Probability of tossing a fair coin with at least $k$ consecutive heads

Question

Tossing a fair coin for $N$ times and we get a result series as $HTHTHHTT\dots~$, Here '$H$' denotes 'head' and '$T$' denotes 'tail' for a specific tossing each time.

What is the probability that the length of the longest streak of consecutive heads is greater than or equal to $k$? (that is we have a $HHHH\dots~$, which is the substring of our tossing result, and whose length is greater than or equal to $k$)

I came up with a recursive solution (though not quite sure), but cannot find a closed form solution.

Here is my solution.

Denote $P(N,k)$ as the probability for tossing the coin $N$ times, and the longest continuous heads is greater or equal than $k$. Then (For $N>k$)
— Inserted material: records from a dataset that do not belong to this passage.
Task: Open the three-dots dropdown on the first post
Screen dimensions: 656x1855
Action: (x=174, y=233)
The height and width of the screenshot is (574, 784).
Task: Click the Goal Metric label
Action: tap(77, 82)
$$ P(N,k)=P(N-1,k)+\Big(1-P(N-k-1,k)\Big)\left(\frac{1}{2}\right)^{k+1} $$

Your example sequence reminded me of this brilliant Simpsons scene :-) — joriki, Nov 10 '12 at 08:58
I'm getting $(N-k+1)/2^k$ for the closed form. Would you like for me to post my solution, or do you want to think about it some more before I spoil the beans? — Braindead, Nov 10 '12 at 08:59
I tried to clarify some of the formulations; please check whether I preserved the intended meaning. In particular, I assumed that you had merely accidentally written "greater" once instead of "greater or equal". — joriki, Nov 10 '12 at 09:12
@joriki, yes, you've preserved the intended meaning. 'at least' should mean greater or equal — Benson, Nov 10 '12 at 09:16
The approach I took was to divide into cases where the exact number of heads is known. Supposing that there is a $k$ block of heads in $N$ tosses, the number of heads can be exactly $k$, $k+1$,..., $N$. In my first failed attempt at the solution, I overcounted the number of possible arrangements for $k$-block with $r$ heads. I fixed this, and right now I'm checking to see if I overlooked anything... — Braindead, Nov 10 '12 at 09:29
Can't this be simplified to $P(N,k)=P(N-1,k)+\frac{1}{2}·P(N-1,k-1)$? — GregRos, Nov 10 '12 at 13:09

Markus Scheuer · Answer 1 · 2016-01-19T07:52:23.093

We can derive an explicit formula of the probability $P(N,k)$ based upon the Goulden-Jackson Cluster Method.

We consider the set of words $\mathcal{V}^{\star}$ of length $N\geq 0$ built from an alphabet $$\mathcal{V}=\{H,T\}$$ and the bad word $\underbrace{HH\ldots H}_{k \text{ elements }}=:H^k$ which is not allowed to be part of the words we are looking for. We derive a function $f_k(s)$ with the coefficient of $s^N$ being the number of wanted words of length $N$.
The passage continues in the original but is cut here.